I thought of little Francis. It was hard to imagine he had been dead for more than fifty years.
“What about the rest of the family?” I asked.
“Ma and Pa died about twenty years after your visit,” Great-grandpa said. “Flu epidemic. Within three days of one another. Brigid got married and raised a family. She passed away thirty years ago.
“Sean got the farm. He married and raised a family, too. He kept the farm until he was too old to work it and none of his boys were interested in it, so he sold it and he and his wife moved into town. He died of a heart attack when he was eighty.”
I nodded. I supposed they were all gone. All but Charlie. All but Great-grandpa.
“Pat got into the insurance game,” he said. “Made a small fortune and retired to Florida. Cancer. He’s been gone for, oh, twenty years now anyway.”
The list continued. Jerome and Catherine had also led long and happy lives but they were dead, too.
We were both silent for a while. Remembering a time that was long ago. A time that had just been here.
“You had a neat childhood,” I said and he nodded.
“It goes too quickly,” he said. “A lifetime goes much too quickly.”
“Do you miss all of them?”
“Of course. But it doesn’t hurt so much after a while.”
“The hole in you heart gets smaller,” I said. “Like Richard said.”
“Richard . . . .” He got a faraway look in his eyes. “I haven’t thought about Richard in I don’t know how long.”
“Did I just disappear after the game?” I asked. “How did you explain that to your parents?”
“In the crowd. You were gone. Nobody knew where. I said you were shy and you wanted to get back to your own family.”
“I did,” I agreed. I thought about David and Robert and Sarah. About Mom and Dad. “A family doesn’t live together at the same place for very long, does it?” I asked.
“No,” he said, “but the love never has to end.”
There was a soft knocking at the door.
“Come in,” Great-grandpa called out.
“What should I call you?” I asked.
“Call me?” he said.
“Great-grandpa seems too . . . I don’t know. Formal. And Charlie isn’t right either.” I could just imagine what my mother would say if I started to call Great-grandpa “Charlie.”
But that sounded good. “How about ‘Great-grandpa Charlie’?” I asked.
“That would be fine,” he said. “And I do want my marble back.” I handed it to him.
“All done with your little visit?” It was Great-great-aunt Lauretta.
“Yes, ma’am,” I said.
“All done for now, Sissie,” Great-grandpa Charlie said.
Chapter 29
Hellos and Good-byes
Sissie? Great-great-aunt Lauretta, this tiny old lady, was Sissie? The little girl who liked to swing on the gate?
“I want to stay and talk to you longer,” I said to Great-grandpa Charlie and he smiled and nodded.
“I’m a little tired,” he said, “but I want to talk more, too. You come back and see me another day, all right?”
“Okay,” I said.
“You’re not coming down to your own birthday party?” Great-great-aunt Lauretta asked him.
“Later. I think I’ll take a little nap now,” he said, adding, “The nicest part about being the oldest member of the family is that sometimes you really get to do what you want to do.”

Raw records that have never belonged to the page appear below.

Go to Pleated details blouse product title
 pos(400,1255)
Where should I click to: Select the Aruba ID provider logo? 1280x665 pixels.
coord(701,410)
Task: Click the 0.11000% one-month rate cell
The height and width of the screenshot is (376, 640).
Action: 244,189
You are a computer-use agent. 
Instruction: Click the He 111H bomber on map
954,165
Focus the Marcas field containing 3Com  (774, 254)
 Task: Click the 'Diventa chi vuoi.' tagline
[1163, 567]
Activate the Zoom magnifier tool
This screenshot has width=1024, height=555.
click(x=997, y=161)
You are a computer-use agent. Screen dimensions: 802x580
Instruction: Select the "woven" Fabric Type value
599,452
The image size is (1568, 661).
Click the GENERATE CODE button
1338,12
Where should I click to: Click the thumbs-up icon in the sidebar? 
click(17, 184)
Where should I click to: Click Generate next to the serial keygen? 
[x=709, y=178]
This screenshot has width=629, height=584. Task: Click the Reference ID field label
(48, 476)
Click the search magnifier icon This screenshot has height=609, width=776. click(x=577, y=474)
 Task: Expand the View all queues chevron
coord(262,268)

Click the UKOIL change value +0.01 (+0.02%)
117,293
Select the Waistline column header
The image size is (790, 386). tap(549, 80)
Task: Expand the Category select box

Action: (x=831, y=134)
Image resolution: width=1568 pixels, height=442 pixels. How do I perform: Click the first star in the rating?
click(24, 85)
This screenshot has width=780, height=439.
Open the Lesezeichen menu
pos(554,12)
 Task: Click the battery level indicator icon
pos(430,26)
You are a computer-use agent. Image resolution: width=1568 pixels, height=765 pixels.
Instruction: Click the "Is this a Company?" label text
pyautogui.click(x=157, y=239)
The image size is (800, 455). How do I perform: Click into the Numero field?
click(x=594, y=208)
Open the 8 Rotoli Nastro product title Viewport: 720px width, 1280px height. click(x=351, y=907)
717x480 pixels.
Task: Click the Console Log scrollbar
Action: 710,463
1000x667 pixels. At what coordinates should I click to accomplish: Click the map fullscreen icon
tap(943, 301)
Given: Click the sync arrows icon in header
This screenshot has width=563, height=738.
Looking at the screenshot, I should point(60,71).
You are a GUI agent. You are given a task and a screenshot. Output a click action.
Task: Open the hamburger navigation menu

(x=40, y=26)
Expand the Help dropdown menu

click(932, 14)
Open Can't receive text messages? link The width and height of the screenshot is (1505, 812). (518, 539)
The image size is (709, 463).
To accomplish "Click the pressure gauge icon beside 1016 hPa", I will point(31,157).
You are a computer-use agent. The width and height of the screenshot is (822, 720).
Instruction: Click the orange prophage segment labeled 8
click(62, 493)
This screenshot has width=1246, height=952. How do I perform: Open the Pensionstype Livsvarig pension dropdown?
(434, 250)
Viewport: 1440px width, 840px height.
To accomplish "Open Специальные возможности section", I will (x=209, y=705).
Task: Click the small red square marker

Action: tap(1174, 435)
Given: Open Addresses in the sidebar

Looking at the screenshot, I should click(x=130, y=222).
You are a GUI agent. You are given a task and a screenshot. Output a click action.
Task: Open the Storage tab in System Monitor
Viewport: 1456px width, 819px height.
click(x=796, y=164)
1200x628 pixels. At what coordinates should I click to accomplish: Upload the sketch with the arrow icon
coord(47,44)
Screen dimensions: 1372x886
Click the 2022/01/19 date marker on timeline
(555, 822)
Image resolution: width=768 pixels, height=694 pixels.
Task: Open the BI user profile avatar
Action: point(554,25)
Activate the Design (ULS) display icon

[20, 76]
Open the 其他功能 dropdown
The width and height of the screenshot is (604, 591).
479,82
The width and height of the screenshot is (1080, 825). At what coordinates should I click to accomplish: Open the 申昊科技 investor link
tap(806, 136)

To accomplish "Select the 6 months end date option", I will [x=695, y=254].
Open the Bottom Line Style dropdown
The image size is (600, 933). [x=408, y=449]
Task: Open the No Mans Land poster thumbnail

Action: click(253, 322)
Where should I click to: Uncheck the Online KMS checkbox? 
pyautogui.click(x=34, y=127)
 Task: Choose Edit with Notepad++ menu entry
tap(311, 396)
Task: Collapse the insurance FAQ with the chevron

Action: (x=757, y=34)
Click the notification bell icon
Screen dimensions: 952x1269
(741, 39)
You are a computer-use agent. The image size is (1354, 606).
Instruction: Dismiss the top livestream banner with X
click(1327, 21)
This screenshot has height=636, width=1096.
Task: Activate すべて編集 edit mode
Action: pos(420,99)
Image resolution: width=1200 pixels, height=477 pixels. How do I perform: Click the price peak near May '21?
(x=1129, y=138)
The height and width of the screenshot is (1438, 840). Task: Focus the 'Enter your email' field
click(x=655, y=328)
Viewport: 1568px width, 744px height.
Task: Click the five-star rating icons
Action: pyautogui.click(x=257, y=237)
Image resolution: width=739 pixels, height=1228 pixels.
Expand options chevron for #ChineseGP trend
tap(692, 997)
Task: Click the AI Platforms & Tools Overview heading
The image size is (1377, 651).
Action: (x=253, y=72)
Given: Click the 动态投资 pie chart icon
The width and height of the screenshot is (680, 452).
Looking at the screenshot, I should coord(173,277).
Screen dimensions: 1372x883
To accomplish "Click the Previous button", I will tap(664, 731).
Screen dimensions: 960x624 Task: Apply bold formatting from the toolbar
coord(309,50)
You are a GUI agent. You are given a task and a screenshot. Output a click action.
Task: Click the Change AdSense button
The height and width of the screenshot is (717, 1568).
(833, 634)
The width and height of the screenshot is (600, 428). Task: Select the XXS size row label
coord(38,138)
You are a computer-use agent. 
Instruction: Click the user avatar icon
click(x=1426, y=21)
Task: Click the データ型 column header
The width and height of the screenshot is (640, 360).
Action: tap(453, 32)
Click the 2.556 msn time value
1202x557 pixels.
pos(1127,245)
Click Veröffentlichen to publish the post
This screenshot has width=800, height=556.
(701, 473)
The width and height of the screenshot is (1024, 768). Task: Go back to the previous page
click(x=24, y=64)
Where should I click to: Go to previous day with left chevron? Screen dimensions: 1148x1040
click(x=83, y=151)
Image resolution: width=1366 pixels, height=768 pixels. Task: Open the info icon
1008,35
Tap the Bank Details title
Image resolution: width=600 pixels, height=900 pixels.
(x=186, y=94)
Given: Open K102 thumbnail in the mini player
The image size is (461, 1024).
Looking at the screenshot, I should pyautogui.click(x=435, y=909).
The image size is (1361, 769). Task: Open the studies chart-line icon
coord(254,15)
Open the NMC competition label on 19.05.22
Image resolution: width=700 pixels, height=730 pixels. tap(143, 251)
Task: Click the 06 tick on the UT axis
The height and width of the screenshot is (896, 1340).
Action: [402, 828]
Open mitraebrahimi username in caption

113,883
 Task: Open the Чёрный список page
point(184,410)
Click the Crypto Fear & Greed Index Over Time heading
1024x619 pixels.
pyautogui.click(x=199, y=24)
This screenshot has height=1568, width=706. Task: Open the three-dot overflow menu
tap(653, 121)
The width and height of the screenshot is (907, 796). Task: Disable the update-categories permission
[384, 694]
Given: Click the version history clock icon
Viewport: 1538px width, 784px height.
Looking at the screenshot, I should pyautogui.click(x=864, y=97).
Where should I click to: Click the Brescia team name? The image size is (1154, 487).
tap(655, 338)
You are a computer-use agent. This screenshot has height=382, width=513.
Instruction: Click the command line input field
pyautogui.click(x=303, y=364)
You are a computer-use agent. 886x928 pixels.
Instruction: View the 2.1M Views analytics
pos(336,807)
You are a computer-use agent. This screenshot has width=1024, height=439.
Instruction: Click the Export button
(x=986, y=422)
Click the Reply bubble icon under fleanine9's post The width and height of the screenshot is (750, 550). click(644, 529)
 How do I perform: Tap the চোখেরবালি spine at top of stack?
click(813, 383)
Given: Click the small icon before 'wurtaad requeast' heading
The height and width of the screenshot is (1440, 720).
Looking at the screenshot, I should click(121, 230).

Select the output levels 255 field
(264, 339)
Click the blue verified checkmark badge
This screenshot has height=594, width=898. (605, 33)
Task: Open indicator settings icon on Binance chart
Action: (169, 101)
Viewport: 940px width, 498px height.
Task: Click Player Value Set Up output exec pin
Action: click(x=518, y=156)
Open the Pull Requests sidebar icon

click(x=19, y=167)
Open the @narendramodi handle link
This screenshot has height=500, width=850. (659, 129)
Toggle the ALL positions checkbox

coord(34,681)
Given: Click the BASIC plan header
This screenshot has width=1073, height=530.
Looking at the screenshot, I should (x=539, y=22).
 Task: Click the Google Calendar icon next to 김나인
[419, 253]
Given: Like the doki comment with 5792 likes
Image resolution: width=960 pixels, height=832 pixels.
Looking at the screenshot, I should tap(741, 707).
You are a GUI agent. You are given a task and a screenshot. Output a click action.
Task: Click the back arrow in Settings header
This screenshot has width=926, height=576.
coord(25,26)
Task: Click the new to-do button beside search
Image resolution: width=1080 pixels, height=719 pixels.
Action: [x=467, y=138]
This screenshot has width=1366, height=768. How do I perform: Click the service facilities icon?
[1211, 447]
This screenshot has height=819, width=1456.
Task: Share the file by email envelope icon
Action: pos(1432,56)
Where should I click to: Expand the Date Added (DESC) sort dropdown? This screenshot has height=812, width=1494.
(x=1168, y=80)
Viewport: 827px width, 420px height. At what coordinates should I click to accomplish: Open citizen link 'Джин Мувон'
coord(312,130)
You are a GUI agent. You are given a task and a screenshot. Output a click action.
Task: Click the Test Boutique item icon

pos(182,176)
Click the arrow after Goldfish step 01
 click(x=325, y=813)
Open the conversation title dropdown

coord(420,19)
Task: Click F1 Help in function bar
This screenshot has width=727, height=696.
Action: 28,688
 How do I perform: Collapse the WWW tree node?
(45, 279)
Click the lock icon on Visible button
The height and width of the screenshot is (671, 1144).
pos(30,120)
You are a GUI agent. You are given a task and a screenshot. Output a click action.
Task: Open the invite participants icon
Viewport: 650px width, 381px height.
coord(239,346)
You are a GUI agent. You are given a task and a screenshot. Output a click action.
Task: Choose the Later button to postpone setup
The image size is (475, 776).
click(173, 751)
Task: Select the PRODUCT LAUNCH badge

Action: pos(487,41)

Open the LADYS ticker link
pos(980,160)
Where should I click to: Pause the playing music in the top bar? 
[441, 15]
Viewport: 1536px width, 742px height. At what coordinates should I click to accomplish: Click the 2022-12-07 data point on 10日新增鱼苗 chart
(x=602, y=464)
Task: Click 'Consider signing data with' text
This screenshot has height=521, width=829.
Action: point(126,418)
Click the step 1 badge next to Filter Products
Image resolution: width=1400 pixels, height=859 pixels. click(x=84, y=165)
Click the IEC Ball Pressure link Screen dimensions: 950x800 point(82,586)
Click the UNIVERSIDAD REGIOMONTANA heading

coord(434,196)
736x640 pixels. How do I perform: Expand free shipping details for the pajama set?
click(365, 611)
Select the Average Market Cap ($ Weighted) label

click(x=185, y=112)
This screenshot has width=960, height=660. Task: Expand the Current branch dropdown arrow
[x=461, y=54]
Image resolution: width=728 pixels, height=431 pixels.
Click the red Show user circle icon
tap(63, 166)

He held out his hand and I took it. The same hand that had grabbed a rope to carry him squealing out over a river, that had dunked bucket after bucket into a horse trough while the summer kitchen burned, that had pushed a red-white-and-blue marble into my own hand a long time a ago—a little while ago.
“I’ve thought it over and I want you to keep this,” he said softly, handing
me the little glass ball one more time. “Happy birthday, Michael.”
“Happy birthday, Great-grandpa Charlie,” I said, bending down and giving him a hug, happy that it’s all right for a twelve-year-old boy to hug his one hundred-year-old great-grandpa. I stood back up, slipped the marble into my pants pocket and looked at him. “Will I ever get to go back again?” I asked.